The first thing we need is a class to handle the key steps in the signup process. To begin, we must define a set of constants for the table and column names used by the class. This will allow you to override their values in your scripts, should you use a different table structure.
Example 1.14. AccessControl/SignUp.php (in SPLIB) (excerpt)

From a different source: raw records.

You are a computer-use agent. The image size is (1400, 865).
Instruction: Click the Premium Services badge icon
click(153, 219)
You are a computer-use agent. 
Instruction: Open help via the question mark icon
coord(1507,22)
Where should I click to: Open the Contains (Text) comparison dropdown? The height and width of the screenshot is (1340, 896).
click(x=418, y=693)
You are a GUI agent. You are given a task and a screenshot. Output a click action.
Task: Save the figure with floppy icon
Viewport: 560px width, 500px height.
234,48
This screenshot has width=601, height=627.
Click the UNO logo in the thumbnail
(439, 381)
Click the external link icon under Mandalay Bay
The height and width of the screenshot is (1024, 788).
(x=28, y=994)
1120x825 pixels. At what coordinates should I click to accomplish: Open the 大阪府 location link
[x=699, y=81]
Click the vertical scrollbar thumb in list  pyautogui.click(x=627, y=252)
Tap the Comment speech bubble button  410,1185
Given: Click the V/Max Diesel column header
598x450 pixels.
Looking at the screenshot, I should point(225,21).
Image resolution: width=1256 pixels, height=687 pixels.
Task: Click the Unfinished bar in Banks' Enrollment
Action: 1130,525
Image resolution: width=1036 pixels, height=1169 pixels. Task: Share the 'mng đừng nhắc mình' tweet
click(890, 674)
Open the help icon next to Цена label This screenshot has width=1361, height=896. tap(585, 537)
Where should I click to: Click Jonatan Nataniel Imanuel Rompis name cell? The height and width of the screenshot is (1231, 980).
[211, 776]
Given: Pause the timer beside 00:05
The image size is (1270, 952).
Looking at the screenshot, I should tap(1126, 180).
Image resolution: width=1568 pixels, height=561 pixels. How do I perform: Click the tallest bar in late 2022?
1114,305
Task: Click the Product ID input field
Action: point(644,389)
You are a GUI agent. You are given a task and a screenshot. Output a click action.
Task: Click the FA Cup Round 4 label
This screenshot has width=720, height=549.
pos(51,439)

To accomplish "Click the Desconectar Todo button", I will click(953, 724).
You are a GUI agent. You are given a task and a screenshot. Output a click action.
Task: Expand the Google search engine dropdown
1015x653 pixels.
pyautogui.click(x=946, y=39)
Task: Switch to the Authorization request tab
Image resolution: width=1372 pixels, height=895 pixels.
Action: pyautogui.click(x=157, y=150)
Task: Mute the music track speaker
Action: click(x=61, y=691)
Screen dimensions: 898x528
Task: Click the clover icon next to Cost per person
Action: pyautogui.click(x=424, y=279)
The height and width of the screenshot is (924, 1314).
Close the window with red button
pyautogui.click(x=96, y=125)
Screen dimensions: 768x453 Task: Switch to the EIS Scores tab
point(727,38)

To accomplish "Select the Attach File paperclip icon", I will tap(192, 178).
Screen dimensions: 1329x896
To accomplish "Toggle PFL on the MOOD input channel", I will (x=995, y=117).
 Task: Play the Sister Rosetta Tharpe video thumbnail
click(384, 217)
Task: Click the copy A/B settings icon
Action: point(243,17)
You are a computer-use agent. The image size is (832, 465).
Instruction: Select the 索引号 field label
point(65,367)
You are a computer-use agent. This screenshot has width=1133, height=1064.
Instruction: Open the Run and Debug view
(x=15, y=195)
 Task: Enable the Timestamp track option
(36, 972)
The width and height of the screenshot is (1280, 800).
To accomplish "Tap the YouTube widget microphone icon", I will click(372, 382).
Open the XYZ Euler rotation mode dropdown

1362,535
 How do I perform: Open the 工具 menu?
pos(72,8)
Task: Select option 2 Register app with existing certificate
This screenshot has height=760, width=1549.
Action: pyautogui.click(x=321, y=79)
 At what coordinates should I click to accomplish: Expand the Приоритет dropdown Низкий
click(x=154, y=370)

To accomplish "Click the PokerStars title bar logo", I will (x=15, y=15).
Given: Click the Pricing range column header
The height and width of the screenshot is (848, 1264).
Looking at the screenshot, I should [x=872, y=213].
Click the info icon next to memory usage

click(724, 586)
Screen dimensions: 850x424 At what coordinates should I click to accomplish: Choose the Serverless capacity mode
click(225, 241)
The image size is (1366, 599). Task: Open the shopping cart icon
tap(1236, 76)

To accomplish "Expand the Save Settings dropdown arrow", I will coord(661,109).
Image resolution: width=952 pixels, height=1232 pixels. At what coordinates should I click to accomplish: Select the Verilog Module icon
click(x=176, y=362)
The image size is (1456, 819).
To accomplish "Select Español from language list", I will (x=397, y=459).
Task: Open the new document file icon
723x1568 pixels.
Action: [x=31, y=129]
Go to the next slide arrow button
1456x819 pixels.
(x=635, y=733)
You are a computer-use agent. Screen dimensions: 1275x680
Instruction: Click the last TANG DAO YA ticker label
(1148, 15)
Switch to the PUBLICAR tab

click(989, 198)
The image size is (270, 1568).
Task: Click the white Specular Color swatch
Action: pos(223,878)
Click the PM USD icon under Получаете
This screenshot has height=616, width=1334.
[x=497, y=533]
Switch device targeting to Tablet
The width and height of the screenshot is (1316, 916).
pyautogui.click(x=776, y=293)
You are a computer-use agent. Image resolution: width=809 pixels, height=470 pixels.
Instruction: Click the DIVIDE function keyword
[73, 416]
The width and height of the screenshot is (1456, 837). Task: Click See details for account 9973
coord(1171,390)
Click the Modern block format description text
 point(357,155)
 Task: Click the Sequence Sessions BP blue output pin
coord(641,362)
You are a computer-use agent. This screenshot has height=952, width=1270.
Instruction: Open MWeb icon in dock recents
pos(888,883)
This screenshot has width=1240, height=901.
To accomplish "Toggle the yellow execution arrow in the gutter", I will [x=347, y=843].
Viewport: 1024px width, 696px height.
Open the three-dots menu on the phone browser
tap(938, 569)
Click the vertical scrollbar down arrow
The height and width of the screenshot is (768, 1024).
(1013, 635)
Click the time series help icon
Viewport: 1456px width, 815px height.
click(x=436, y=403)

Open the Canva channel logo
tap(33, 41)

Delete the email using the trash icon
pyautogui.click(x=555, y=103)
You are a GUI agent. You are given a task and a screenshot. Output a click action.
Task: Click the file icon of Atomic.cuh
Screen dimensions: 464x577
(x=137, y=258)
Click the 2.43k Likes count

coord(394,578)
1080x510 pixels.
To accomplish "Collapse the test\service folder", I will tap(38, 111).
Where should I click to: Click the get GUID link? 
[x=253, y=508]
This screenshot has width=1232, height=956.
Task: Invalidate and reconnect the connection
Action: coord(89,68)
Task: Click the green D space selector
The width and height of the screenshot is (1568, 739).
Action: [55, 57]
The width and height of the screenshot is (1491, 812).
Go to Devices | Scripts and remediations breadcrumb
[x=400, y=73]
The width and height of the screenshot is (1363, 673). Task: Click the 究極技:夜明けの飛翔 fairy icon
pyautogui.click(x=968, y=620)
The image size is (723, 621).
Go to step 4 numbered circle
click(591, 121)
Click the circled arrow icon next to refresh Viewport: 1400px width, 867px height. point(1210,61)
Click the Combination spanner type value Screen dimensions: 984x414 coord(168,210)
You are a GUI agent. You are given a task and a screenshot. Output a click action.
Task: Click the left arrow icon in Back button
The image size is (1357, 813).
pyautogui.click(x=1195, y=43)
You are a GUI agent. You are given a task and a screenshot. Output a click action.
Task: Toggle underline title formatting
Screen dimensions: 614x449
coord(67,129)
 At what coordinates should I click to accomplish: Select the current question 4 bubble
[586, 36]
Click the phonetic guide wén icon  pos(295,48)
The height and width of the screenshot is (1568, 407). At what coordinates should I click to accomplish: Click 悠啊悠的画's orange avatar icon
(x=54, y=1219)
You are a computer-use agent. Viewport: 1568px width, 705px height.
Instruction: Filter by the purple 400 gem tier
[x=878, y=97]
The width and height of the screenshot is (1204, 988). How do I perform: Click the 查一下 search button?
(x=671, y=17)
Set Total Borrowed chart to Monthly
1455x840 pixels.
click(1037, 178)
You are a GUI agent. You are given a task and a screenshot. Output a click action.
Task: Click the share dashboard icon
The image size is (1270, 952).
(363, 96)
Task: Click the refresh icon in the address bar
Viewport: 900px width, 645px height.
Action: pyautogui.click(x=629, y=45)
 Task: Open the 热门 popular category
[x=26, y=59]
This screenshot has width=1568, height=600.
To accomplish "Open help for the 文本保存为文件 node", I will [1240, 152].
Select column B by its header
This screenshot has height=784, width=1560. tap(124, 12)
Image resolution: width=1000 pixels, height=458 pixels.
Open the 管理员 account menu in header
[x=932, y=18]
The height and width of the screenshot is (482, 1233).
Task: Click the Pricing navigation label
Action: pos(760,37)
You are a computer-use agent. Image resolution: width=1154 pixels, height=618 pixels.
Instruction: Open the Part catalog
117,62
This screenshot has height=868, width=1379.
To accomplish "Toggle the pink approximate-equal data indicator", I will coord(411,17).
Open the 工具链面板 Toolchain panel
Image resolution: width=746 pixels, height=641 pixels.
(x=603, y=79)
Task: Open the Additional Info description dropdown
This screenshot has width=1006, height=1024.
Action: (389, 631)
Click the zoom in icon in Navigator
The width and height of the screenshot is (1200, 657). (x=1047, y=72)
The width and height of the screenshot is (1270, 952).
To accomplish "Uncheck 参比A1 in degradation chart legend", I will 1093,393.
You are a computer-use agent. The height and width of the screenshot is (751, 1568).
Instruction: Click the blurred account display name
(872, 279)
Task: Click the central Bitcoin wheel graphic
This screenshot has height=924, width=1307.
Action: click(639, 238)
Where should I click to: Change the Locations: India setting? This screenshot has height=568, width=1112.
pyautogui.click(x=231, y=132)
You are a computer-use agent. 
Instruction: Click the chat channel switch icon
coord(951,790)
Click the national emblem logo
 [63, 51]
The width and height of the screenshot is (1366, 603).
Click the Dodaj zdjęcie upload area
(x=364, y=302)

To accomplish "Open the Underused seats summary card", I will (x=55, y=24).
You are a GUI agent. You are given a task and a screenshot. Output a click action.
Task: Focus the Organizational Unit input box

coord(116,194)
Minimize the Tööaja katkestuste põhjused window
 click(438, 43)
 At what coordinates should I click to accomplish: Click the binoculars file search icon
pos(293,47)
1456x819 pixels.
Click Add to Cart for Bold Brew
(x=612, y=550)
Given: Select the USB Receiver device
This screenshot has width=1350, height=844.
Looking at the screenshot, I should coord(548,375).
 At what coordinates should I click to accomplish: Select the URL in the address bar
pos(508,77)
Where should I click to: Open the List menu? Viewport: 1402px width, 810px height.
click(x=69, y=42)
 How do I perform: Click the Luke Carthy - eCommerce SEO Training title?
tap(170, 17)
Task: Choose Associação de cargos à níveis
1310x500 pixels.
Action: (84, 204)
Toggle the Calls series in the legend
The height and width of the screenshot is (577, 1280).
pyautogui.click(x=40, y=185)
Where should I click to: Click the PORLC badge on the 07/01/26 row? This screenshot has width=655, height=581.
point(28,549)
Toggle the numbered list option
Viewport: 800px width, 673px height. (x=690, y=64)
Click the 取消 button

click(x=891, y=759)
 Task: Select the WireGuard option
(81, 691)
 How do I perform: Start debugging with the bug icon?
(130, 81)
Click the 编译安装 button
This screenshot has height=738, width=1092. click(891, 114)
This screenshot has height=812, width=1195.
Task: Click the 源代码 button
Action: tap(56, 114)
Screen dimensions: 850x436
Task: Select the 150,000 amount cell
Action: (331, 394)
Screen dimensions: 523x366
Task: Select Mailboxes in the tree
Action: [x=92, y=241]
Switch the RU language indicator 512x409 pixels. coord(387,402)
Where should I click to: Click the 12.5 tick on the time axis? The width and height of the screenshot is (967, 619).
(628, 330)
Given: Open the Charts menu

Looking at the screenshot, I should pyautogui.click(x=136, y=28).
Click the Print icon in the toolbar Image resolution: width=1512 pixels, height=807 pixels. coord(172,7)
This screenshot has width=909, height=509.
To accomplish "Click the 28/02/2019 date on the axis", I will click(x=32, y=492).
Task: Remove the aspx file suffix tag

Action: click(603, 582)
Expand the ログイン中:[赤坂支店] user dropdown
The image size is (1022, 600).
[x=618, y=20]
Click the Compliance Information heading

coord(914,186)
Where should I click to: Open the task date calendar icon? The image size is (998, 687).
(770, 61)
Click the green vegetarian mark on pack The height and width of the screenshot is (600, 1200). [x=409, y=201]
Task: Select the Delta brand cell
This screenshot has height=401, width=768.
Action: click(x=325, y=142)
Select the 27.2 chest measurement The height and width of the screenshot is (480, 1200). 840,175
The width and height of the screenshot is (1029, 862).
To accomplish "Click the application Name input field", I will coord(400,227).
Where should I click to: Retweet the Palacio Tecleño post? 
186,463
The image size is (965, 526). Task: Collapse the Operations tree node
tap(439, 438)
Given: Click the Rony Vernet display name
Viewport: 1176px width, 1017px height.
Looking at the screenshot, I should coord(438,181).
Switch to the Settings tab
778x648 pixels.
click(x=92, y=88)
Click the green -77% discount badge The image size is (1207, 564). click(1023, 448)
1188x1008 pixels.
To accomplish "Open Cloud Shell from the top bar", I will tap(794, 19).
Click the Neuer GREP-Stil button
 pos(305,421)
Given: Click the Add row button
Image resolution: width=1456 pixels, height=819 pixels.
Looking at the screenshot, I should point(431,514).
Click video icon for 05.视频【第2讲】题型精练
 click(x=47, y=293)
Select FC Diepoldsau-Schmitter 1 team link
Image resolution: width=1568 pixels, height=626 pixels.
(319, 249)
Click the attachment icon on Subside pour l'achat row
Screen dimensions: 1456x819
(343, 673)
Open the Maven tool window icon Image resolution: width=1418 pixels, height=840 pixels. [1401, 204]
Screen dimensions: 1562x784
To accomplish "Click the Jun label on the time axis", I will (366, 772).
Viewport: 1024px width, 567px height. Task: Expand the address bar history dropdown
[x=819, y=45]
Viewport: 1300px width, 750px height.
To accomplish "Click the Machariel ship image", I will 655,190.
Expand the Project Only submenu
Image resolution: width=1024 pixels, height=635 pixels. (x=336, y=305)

# Modify these constants to match your user login and signup
# tables
// Name of users table
@define('USER_TABLE', 'user');
// Name of signup table
@define('SIGNUP_TABLE', 'signup');
// Name of login column in table
@define('USER_TABLE_LOGIN', 'login');
// Name of password column in table
@define('USER_TABLE_PASSW', 'password');
// Name of email column in table
@define('USER_TABLE_EMAIL', 'email');
// Name of firstname column in table
@define('USER_TABLE_FIRST', 'firstName');
// Name of lastname column in table
@define('USER_TABLE_LAST', 'lastName');
// Name of signature column in table
@define('USER_TABLE_SIGN', 'signature');
// Name of ID column in signup
@define('SIGNUP_TABLE_ID', 'signup_id');
// Name of confirm_code column in signup
@define('SIGNUP_TABLE_CONFIRM', 'confirm_code');
// Name of created column in signup
@define('SIGNUP_TABLE_CREATED', 'created');
With the constants out of the way, we can proceed to the member variables and constructor for the SignUp class:
Example 1.15. AccessControl/SignUp.php (in SPLIB) (excerpt)
/**
* SignUp Class<br />
* Provides functionality for for user sign up<br />
* <b>Note:</b> you will need to modify the createSignup() method
* if you are using a different database table structure
* <b>Note:</b> this class requires
* @link http://phpmailer.sourceforge.net/ PHPMailer
* @access public
* @package SPLIB
*/
class SignUp {
/**
* Database connection
* @access private
* @var object
*/
var $db;
/**
* The name / address the signup email should be sent from
* @access private
* @var array
*/
var $from;
/**
* The name / address the signup email should be sent to
* @access private
* @var array
*/
var $to;
/**
* The subject of the confirmation email
* @access private
* @var string
*/
var $subject;
/**
* Text of message to send with confirmation email
*
* @var string
*/
var $message;
/**
* Whether to send HTML email or not
* @access private
* @var boolean
*/
var $html;
/**
* Url to use for confirmation
* @access private
* @var string
*/
var $listener;
/**
* Confirmation code to append to $this->listener
* @access private
* @var string
*/
var $confirmCode;
/**
* SignUp constructor
* @param object instance of database connection
* @param string URL for confirming the the signup
* @param string name for confirmation email
* @param string address for confirmation email
* @param string subject of the confirmation message
* @param string the confirmation message containing
* <confirm_url/>
* @access public
*/
function SignUp(&$db, $listener, $frmName, $frmAddress, $subj,
$msg, $html)
{
$this->db = &$db;
$this->listener = $listener;
$this->from[$frmName] = $frmAddress;
$this->subject = $subj;
$this->message = $msg;
$this->html = $html;
}
When we instantiate the class in the constructor above, we need to pass it a connection to the database; we do this using the MySQL class. Then, we tell it the URL to which registrants should be directed when they confirm their signup. We also give it a 'From' name and address for the signup email (e.g. Your Name <you@yoursite.com>), as well as the subject and message for the email itself. Finally, we need to identify whether or not this is an HTML email, so that phpmailer can format the message correctly.
Whether it's HTML or not, the message should contain at least one special tag, <confirm_url/>. This acts as a "placeholder" in the message, identifying the location at which the confirmation URL that's built by the SignUp class should be inserted.